- [Assignment] Transcribe all records, preserving every character.
== Segment start ==
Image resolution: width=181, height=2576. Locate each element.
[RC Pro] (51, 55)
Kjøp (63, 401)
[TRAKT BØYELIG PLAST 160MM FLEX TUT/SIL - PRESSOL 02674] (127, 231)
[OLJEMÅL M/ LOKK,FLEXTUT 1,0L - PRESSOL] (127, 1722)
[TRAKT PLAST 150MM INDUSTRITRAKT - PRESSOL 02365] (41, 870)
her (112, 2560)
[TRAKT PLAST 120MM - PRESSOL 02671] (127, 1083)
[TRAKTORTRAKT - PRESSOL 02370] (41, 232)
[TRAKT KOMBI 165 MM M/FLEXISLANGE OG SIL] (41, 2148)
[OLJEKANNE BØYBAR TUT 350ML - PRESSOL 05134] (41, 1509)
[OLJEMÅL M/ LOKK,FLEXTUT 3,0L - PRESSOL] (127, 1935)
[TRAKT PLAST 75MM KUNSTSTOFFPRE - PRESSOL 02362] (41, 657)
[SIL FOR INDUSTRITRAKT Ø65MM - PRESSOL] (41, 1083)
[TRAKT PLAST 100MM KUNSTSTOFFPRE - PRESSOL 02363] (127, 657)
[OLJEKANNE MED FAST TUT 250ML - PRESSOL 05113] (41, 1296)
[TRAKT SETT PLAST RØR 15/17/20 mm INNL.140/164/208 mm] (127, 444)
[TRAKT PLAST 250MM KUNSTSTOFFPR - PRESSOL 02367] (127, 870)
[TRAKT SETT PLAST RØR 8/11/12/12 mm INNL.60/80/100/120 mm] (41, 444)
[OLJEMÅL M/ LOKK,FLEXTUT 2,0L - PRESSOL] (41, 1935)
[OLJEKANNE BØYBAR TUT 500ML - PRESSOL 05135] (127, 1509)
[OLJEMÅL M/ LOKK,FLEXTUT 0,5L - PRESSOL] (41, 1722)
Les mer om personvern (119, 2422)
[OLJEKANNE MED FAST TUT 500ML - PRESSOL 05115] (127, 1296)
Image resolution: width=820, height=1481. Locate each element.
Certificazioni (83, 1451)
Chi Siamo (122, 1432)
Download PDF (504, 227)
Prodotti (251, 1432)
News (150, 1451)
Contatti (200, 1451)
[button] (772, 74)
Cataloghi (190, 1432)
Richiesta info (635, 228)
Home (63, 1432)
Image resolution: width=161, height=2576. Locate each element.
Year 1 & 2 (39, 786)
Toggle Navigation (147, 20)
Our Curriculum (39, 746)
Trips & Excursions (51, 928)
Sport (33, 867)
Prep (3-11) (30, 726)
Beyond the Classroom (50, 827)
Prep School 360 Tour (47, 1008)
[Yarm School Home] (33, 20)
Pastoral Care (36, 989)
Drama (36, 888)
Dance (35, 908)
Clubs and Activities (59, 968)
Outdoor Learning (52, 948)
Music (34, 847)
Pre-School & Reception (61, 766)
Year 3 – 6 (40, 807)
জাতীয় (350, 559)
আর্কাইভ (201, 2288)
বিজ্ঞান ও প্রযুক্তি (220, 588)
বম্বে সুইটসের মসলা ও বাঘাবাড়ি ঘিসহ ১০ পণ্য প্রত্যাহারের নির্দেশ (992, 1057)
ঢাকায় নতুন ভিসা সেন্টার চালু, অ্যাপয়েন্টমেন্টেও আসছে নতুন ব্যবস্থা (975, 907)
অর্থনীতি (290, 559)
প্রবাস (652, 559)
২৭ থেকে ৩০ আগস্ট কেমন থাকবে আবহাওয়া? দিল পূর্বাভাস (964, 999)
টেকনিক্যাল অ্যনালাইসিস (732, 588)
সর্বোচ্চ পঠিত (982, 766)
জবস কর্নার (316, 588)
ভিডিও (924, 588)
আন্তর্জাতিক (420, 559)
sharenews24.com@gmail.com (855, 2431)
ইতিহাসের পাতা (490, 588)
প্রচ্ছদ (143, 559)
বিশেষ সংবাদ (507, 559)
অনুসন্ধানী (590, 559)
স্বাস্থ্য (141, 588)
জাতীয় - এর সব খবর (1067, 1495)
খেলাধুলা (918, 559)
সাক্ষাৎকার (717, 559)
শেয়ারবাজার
== Segment end ==
- [Solution to this problem]
Image resolution: width=181, height=2576. Locate each element.
[RC Pro] (51, 55)
Kjøp (63, 401)
[TRAKT BØYELIG PLAST 160MM FLEX TUT/SIL - PRESSOL 02674] (127, 231)
[OLJEMÅL M/ LOKK,FLEXTUT 1,0L - PRESSOL] (127, 1722)
[TRAKT PLAST 150MM INDUSTRITRAKT - PRESSOL 02365] (41, 870)
her (112, 2560)
[TRAKT PLAST 120MM - PRESSOL 02671] (127, 1083)
[TRAKTORTRAKT - PRESSOL 02370] (41, 232)
[TRAKT KOMBI 165 MM M/FLEXISLANGE OG SIL] (41, 2148)
[OLJEKANNE BØYBAR TUT 350ML - PRESSOL 05134] (41, 1509)
[OLJEMÅL M/ LOKK,FLEXTUT 3,0L - PRESSOL] (127, 1935)
[TRAKT PLAST 75MM KUNSTSTOFFPRE - PRESSOL 02362] (41, 657)
[SIL FOR INDUSTRITRAKT Ø65MM - PRESSOL] (41, 1083)
[TRAKT PLAST 100MM KUNSTSTOFFPRE - PRESSOL 02363] (127, 657)
[OLJEKANNE MED FAST TUT 250ML - PRESSOL 05113] (41, 1296)
[TRAKT SETT PLAST RØR 15/17/20 mm INNL.140/164/208 mm] (127, 444)
[TRAKT PLAST 250MM KUNSTSTOFFPR - PRESSOL 02367] (127, 870)
[TRAKT SETT PLAST RØR 8/11/12/12 mm INNL.60/80/100/120 mm] (41, 444)
[OLJEMÅL M/ LOKK,FLEXTUT 2,0L - PRESSOL] (41, 1935)
[OLJEKANNE BØYBAR TUT 500ML - PRESSOL 05135] (127, 1509)
[OLJEMÅL M/ LOKK,FLEXTUT 0,5L - PRESSOL] (41, 1722)
Les mer om personvern (119, 2422)
[OLJEKANNE MED FAST TUT 500ML - PRESSOL 05115] (127, 1296)
Image resolution: width=820, height=1481. Locate each element.
Certificazioni (83, 1451)
Chi Siamo (122, 1432)
Download PDF (504, 227)
Prodotti (251, 1432)
News (150, 1451)
Contatti (200, 1451)
[button] (772, 74)
Cataloghi (190, 1432)
Richiesta info (635, 228)
Home (63, 1432)
Image resolution: width=161, height=2576. Locate each element.
Year 1 & 2 (39, 786)
Toggle Navigation (147, 20)
Our Curriculum (39, 746)
Trips & Excursions (51, 928)
Sport (33, 867)
Prep (3-11) (30, 726)
Beyond the Classroom (50, 827)
Prep School 360 Tour (47, 1008)
[Yarm School Home] (33, 20)
Pastoral Care (36, 989)
Drama (36, 888)
Dance (35, 908)
Clubs and Activities (59, 968)
Outdoor Learning (52, 948)
Music (34, 847)
Pre-School & Reception (61, 766)
Year 3 – 6 (40, 807)
জাতীয় (350, 559)
আর্কাইভ (201, 2288)
বিজ্ঞান ও প্রযুক্তি (220, 588)
বম্বে সুইটসের মসলা ও বাঘাবাড়ি ঘিসহ ১০ পণ্য প্রত্যাহারের নির্দেশ (992, 1057)
ঢাকায় নতুন ভিসা সেন্টার চালু, অ্যাপয়েন্টমেন্টেও আসছে নতুন ব্যবস্থা (975, 907)
অর্থনীতি (290, 559)
প্রবাস (652, 559)
২৭ থেকে ৩০ আগস্ট কেমন থাকবে আবহাওয়া? দিল পূর্বাভাস (964, 999)
টেকনিক্যাল অ্যনালাইসিস (732, 588)
সর্বোচ্চ পঠিত (982, 766)
জবস কর্নার (316, 588)
ভিডিও (924, 588)
আন্তর্জাতিক (420, 559)
sharenews24.com@gmail.com (855, 2431)
ইতিহাসের পাতা (490, 588)
প্রচ্ছদ (143, 559)
বিশেষ সংবাদ (507, 559)
অনুসন্ধানী (590, 559)
স্বাস্থ্য (141, 588)
জাতীয় - এর সব খবর (1067, 1495)
খেলাধুলা (918, 559)
সাক্ষাৎকার (717, 559)
শেয়ারবাজার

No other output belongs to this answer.